Brusquement, la voix se brisa. Pendant plus de trente secondes, la phrase interrompue demeura suspendue sur les ondes, tandis que l’on n’entendait plus à travers cette éternité de silence que la respiration oppressée du Président. Lorsqu’il reprit la parole, ce fut d’une voix beaucoup plus faible et lente, comme s’il avait peine à parler, bouleversée, hésitante, terrassée par l’émotion. Il fut tout de suite évident que le Président, cette fois, improvisait. Plus tard, des historiens retrouvèrent le texte dactylographié du discours dans les archives de la radio. Le comparant avec les paroles qui furent effectivement prononcées, tous s’accordent à penser qu’au dernier moment la volonté du Président craqua d’un coup, comme une falaise minée qui s’effondre.
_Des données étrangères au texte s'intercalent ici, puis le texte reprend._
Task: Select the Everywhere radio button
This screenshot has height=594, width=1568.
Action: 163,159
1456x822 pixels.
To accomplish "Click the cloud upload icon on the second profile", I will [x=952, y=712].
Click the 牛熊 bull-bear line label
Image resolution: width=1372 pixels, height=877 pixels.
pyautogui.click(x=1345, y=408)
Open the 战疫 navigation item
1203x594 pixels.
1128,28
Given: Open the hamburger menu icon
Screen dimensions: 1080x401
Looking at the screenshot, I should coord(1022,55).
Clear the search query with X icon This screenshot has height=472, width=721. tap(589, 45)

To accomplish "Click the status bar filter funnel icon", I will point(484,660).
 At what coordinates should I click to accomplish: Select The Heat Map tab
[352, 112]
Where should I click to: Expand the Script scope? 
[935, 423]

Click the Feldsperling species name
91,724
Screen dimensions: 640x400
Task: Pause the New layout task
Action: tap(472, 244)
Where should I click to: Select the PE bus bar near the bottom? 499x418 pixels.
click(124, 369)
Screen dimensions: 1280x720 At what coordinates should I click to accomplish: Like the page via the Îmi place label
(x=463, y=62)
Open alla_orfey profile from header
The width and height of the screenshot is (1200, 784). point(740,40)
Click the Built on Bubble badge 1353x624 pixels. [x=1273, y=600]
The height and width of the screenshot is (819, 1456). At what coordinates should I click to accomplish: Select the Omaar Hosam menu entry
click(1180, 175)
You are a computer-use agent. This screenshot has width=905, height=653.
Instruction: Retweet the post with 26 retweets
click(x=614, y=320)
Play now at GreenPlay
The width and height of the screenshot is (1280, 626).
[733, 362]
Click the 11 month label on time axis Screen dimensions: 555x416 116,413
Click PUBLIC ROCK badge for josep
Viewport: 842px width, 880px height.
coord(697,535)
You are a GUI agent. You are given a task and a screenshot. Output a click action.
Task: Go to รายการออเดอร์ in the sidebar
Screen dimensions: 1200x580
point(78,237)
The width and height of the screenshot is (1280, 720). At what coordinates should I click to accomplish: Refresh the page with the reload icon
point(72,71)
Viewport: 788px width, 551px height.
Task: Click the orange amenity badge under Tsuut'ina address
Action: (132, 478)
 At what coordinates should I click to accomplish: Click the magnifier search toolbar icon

Épouvanté par les mots qu’il avait écrits, épuisé de chagrin à la seule évocation des conséquences immédiates possibles, le Président y avait renoncé après trente secondes d’ultime réflexion pour laisser parler son coeur et sa conscience. Et pendant trente secondes, le monde, lui aussi, ne s’était plus entendu que respirer. Après quoi, chaque mot compta, poignées de terre tombant au fond de la fosse, sur un cercueil, comme un adieu :

— … Il s’agit là d’une mission atroce qu’en mon âme et conscience je demande à chaque soldat, chaque policier, chaque officier, de mesurer très exactement, chacun demeurant libre ensuite d’accepter ou de refuser. Tuer est difficile. Savoir pourquoi l’est plus encore. Moi, je le sais, mais je n’ai pas le doigt sur la gâchette et la chair d’un malheureux à quelques mètres de mon arme. Mes chers compatriotes, quoi qu’il arrive, Dieu nous garde… ou nous pardonne.